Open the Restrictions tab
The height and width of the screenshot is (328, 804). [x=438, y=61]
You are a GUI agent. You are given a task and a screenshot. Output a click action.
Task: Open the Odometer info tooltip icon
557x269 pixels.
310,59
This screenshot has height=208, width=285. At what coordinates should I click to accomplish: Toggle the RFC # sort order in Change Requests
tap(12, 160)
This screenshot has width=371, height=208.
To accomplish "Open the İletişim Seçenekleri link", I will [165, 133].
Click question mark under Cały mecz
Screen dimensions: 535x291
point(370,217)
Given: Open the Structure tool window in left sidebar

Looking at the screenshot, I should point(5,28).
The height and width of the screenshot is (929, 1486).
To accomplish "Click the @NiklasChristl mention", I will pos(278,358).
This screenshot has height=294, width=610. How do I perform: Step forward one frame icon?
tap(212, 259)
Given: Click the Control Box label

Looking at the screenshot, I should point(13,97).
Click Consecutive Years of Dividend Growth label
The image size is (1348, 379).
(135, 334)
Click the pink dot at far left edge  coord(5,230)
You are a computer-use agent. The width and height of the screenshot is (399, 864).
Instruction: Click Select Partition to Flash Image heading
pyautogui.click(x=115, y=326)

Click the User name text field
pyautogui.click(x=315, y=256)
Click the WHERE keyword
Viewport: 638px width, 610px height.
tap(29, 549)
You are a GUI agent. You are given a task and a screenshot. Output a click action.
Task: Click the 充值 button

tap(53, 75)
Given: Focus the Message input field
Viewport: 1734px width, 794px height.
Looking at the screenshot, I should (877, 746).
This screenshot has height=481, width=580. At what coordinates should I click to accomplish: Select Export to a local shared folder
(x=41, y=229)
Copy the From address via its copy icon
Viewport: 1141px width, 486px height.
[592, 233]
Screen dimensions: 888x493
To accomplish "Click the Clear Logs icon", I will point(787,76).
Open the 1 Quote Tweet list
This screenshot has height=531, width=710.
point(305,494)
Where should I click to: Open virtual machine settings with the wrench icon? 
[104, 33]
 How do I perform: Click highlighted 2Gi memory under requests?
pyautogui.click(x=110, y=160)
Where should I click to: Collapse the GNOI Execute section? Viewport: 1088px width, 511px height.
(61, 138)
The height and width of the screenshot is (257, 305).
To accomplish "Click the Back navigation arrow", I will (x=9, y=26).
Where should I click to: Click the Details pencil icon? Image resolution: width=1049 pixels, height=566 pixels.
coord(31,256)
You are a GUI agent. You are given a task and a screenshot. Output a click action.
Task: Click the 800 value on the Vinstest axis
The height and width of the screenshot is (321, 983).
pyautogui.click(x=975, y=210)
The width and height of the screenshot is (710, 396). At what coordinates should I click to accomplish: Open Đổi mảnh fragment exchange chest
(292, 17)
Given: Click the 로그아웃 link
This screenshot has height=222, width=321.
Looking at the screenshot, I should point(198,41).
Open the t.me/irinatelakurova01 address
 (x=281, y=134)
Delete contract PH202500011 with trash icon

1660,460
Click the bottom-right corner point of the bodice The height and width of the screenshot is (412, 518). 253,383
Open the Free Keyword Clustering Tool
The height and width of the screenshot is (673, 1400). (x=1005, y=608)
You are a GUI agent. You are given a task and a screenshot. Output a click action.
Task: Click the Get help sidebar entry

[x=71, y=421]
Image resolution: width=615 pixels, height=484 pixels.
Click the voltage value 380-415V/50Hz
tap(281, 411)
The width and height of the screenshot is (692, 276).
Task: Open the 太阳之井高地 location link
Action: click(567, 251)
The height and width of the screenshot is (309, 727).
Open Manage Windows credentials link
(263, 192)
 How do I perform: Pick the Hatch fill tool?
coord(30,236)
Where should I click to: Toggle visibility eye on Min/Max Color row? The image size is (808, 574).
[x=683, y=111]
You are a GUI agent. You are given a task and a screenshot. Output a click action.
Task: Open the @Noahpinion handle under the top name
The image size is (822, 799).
:::::
_EXERCISE AIM_: Copy all of the entries above word for word, without changing anything.

_TASK ANSWER_:
Open the Restrictions tab
The height and width of the screenshot is (328, 804). [x=438, y=61]
You are a GUI agent. You are given a task and a screenshot. Output a click action.
Task: Open the Odometer info tooltip icon
557x269 pixels.
310,59
This screenshot has height=208, width=285. At what coordinates should I click to accomplish: Toggle the RFC # sort order in Change Requests
tap(12, 160)
This screenshot has width=371, height=208.
To accomplish "Open the İletişim Seçenekleri link", I will [165, 133].
Click question mark under Cały mecz
Screen dimensions: 535x291
point(370,217)
Given: Open the Structure tool window in left sidebar

Looking at the screenshot, I should point(5,28).
The height and width of the screenshot is (929, 1486).
To accomplish "Click the @NiklasChristl mention", I will pos(278,358).
This screenshot has height=294, width=610. How do I perform: Step forward one frame icon?
tap(212, 259)
Given: Click the Control Box label

Looking at the screenshot, I should point(13,97).
Click Consecutive Years of Dividend Growth label
The image size is (1348, 379).
(135, 334)
Click the pink dot at far left edge  coord(5,230)
You are a computer-use agent. The width and height of the screenshot is (399, 864).
Instruction: Click Select Partition to Flash Image heading
pyautogui.click(x=115, y=326)

Click the User name text field
pyautogui.click(x=315, y=256)
Click the WHERE keyword
Viewport: 638px width, 610px height.
tap(29, 549)
You are a GUI agent. You are given a task and a screenshot. Output a click action.
Task: Click the 充值 button

tap(53, 75)
Given: Focus the Message input field
Viewport: 1734px width, 794px height.
Looking at the screenshot, I should (877, 746).
This screenshot has height=481, width=580. At what coordinates should I click to accomplish: Select Export to a local shared folder
(x=41, y=229)
Copy the From address via its copy icon
Viewport: 1141px width, 486px height.
[592, 233]
Screen dimensions: 888x493
To accomplish "Click the Clear Logs icon", I will point(787,76).
Open the 1 Quote Tweet list
This screenshot has height=531, width=710.
point(305,494)
Where should I click to: Open virtual machine settings with the wrench icon? 
[104, 33]
 How do I perform: Click highlighted 2Gi memory under requests?
pyautogui.click(x=110, y=160)
Where should I click to: Collapse the GNOI Execute section? Viewport: 1088px width, 511px height.
(61, 138)
The height and width of the screenshot is (257, 305).
To accomplish "Click the Back navigation arrow", I will (x=9, y=26).
Where should I click to: Click the Details pencil icon? Image resolution: width=1049 pixels, height=566 pixels.
coord(31,256)
You are a GUI agent. You are given a task and a screenshot. Output a click action.
Task: Click the 800 value on the Vinstest axis
The height and width of the screenshot is (321, 983).
pyautogui.click(x=975, y=210)
The width and height of the screenshot is (710, 396). At what coordinates should I click to accomplish: Open Đổi mảnh fragment exchange chest
(292, 17)
Given: Click the 로그아웃 link
This screenshot has height=222, width=321.
Looking at the screenshot, I should point(198,41).
Open the t.me/irinatelakurova01 address
 (x=281, y=134)
Delete contract PH202500011 with trash icon

1660,460
Click the bottom-right corner point of the bodice The height and width of the screenshot is (412, 518). 253,383
Open the Free Keyword Clustering Tool
The height and width of the screenshot is (673, 1400). (x=1005, y=608)
You are a GUI agent. You are given a task and a screenshot. Output a click action.
Task: Click the Get help sidebar entry

[x=71, y=421]
Image resolution: width=615 pixels, height=484 pixels.
Click the voltage value 380-415V/50Hz
tap(281, 411)
The width and height of the screenshot is (692, 276).
Task: Open the 太阳之井高地 location link
Action: click(567, 251)
The height and width of the screenshot is (309, 727).
Open Manage Windows credentials link
(263, 192)
 How do I perform: Pick the Hatch fill tool?
coord(30,236)
Where should I click to: Toggle visibility eye on Min/Max Color row? The image size is (808, 574).
[x=683, y=111]
You are a GUI agent. You are given a task and a screenshot. Output a click action.
Task: Open the @Noahpinion handle under the top name
The image size is (822, 799).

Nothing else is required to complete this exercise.